Aktualizacja: 11 sty 2024, 15:47
10 sty 2024, 21:07

W środę rozegrany został jeden z ćwierćfinałów Pucharu Włoch. Na Stadio Olmpico w Rzymie kibice mogli podziwiać Derby Wiecznego Miasta. Ostatecznie z pojedynku zwycięsko wyszli piłkarze Lazio, dla których jedynego gola w starciu z AS Romą zdobył Mattia Zaccagni.

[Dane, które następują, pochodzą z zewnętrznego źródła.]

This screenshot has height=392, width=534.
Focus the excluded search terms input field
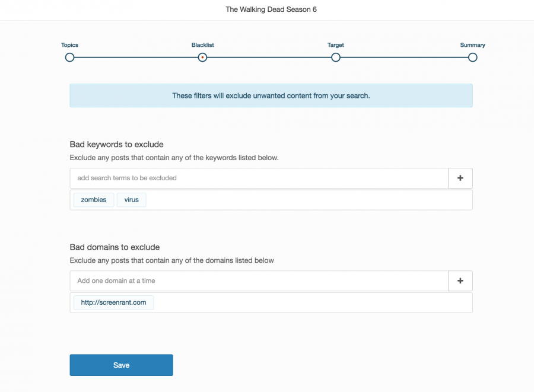259,178
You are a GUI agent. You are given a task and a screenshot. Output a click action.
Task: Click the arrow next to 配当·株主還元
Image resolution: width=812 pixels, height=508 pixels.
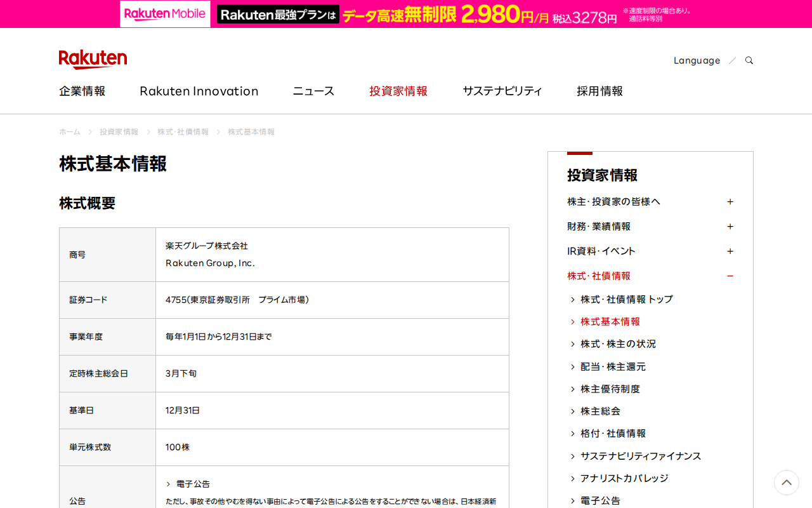click(x=572, y=366)
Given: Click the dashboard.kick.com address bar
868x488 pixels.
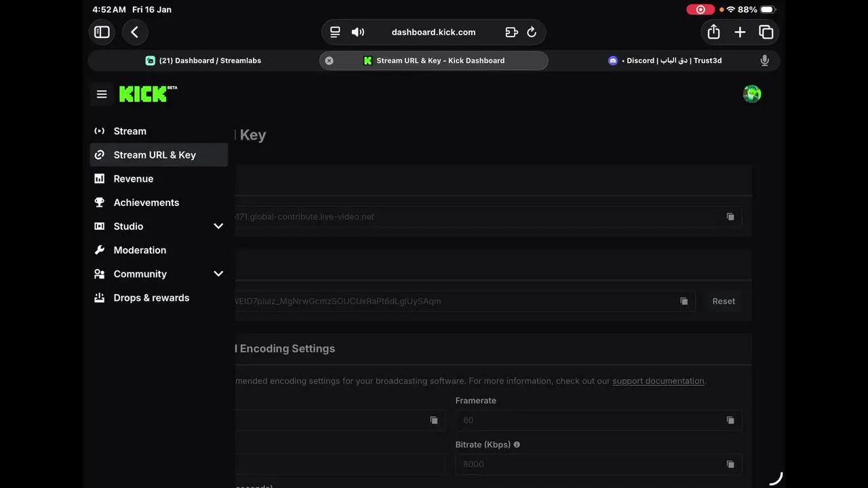Looking at the screenshot, I should (433, 32).
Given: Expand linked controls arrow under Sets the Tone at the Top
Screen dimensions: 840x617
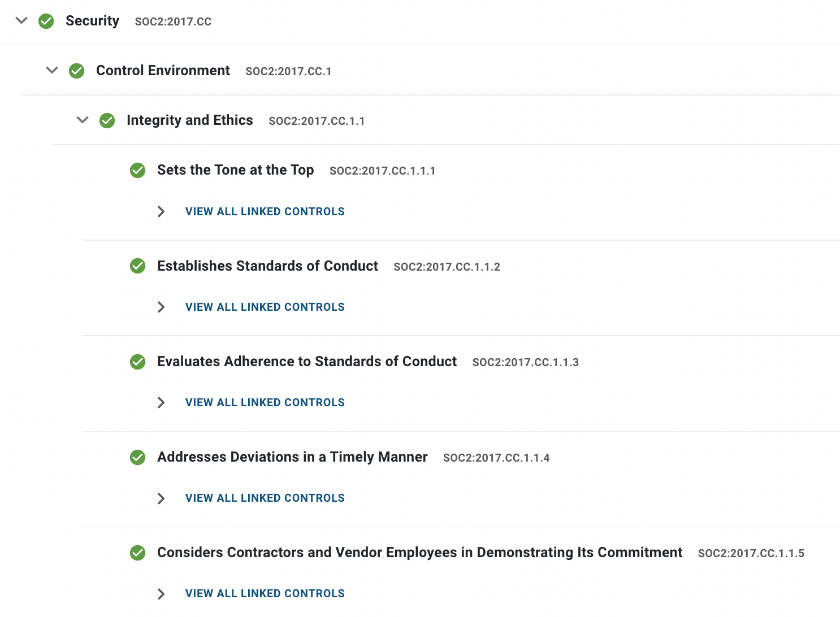Looking at the screenshot, I should click(x=161, y=211).
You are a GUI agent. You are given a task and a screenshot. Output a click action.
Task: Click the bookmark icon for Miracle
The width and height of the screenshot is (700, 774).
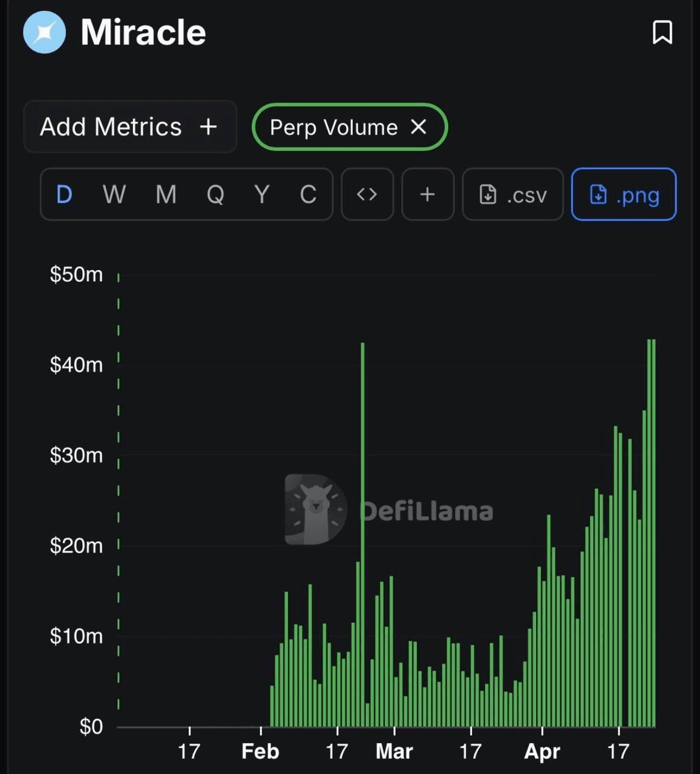662,33
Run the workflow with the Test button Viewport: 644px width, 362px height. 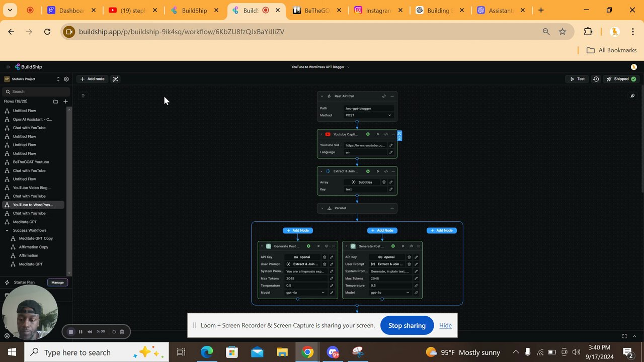pyautogui.click(x=577, y=79)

Derby Rzymu zawiodły. Jedyny gol po strzale z rzutu karnego

Gorąco na trybunach, mało ciekawe na murawie. Taki przebiegł miały środowe derby na rzymskim Stadio Olimpico. Szczególnie zawiodła pierwsza połowa ćwierćfinałowego spotkania Pucharu Włoch, gdzie żadna nie stron nie potrafiła stworzyć sobie dobrej okazji na zdobycie gola. Łącznie przez 45 minut kibice zobaczyli tylko jeden celny strzał i nic dziwnego, że zawodników schodzących na murawę żegnały gwizdy z trybun.

Trochę lepiej spotkanie wyglądało po zmianie stron. Do ataku ruszyło przede wszystkim Lazio, które przejęło inicjatywę na połowie rywali. Taka taktyka szybko się opłaciła. W 51. minucie w polu karnym upadł Matteo Guendouzi, a sędzia Daniele Orsato, po interwencji zespołu odpowiedzialnego za system VAR wskazał na jedenasty metr boiska. Rzut karny na gola zamienił Mattia Zaccagni.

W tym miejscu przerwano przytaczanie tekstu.